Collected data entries
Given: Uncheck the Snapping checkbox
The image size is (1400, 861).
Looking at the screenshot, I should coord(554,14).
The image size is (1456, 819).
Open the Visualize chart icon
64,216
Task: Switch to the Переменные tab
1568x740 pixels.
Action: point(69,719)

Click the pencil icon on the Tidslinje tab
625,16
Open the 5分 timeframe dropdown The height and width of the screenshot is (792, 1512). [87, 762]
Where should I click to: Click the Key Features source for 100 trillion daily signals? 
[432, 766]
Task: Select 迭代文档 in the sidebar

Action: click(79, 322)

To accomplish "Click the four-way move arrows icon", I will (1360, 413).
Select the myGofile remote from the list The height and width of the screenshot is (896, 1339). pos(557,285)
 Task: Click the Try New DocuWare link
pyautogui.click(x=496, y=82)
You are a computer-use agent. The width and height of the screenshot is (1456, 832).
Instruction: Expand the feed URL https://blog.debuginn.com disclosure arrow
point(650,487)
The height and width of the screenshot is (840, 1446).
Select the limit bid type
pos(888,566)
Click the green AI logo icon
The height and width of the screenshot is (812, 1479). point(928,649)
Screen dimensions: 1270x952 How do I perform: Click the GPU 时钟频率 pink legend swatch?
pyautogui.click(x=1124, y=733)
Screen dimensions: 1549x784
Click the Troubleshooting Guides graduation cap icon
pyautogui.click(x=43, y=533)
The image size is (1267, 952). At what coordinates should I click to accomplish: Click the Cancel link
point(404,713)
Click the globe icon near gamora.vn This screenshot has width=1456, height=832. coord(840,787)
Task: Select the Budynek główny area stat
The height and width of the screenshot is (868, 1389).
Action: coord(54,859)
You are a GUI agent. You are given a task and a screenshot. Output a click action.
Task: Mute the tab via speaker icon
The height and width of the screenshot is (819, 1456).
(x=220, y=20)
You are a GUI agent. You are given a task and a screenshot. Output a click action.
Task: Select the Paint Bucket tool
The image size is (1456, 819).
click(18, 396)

EXERCISE GOAL
Please write out every line of the data exactly.

FINAL ANSWER
Given: Uncheck the Snapping checkbox
The image size is (1400, 861).
Looking at the screenshot, I should coord(554,14).
The image size is (1456, 819).
Open the Visualize chart icon
64,216
Task: Switch to the Переменные tab
1568x740 pixels.
Action: point(69,719)

Click the pencil icon on the Tidslinje tab
625,16
Open the 5分 timeframe dropdown The height and width of the screenshot is (792, 1512). [87, 762]
Where should I click to: Click the Key Features source for 100 trillion daily signals? 
[432, 766]
Task: Select 迭代文档 in the sidebar

Action: click(79, 322)

To accomplish "Click the four-way move arrows icon", I will (1360, 413).
Select the myGofile remote from the list The height and width of the screenshot is (896, 1339). pos(557,285)
 Task: Click the Try New DocuWare link
pyautogui.click(x=496, y=82)
You are a computer-use agent. The width and height of the screenshot is (1456, 832).
Instruction: Expand the feed URL https://blog.debuginn.com disclosure arrow
point(650,487)
The height and width of the screenshot is (840, 1446).
Select the limit bid type
pos(888,566)
Click the green AI logo icon
The height and width of the screenshot is (812, 1479). point(928,649)
Screen dimensions: 1270x952 How do I perform: Click the GPU 时钟频率 pink legend swatch?
pyautogui.click(x=1124, y=733)
Screen dimensions: 1549x784
Click the Troubleshooting Guides graduation cap icon
pyautogui.click(x=43, y=533)
The image size is (1267, 952). At what coordinates should I click to accomplish: Click the Cancel link
point(404,713)
Click the globe icon near gamora.vn This screenshot has width=1456, height=832. coord(840,787)
Task: Select the Budynek główny area stat
The height and width of the screenshot is (868, 1389).
Action: coord(54,859)
You are a GUI agent. You are given a task and a screenshot. Output a click action.
Task: Mute the tab via speaker icon
The height and width of the screenshot is (819, 1456).
(x=220, y=20)
You are a GUI agent. You are given a task and a screenshot. Output a click action.
Task: Select the Paint Bucket tool
The image size is (1456, 819).
click(18, 396)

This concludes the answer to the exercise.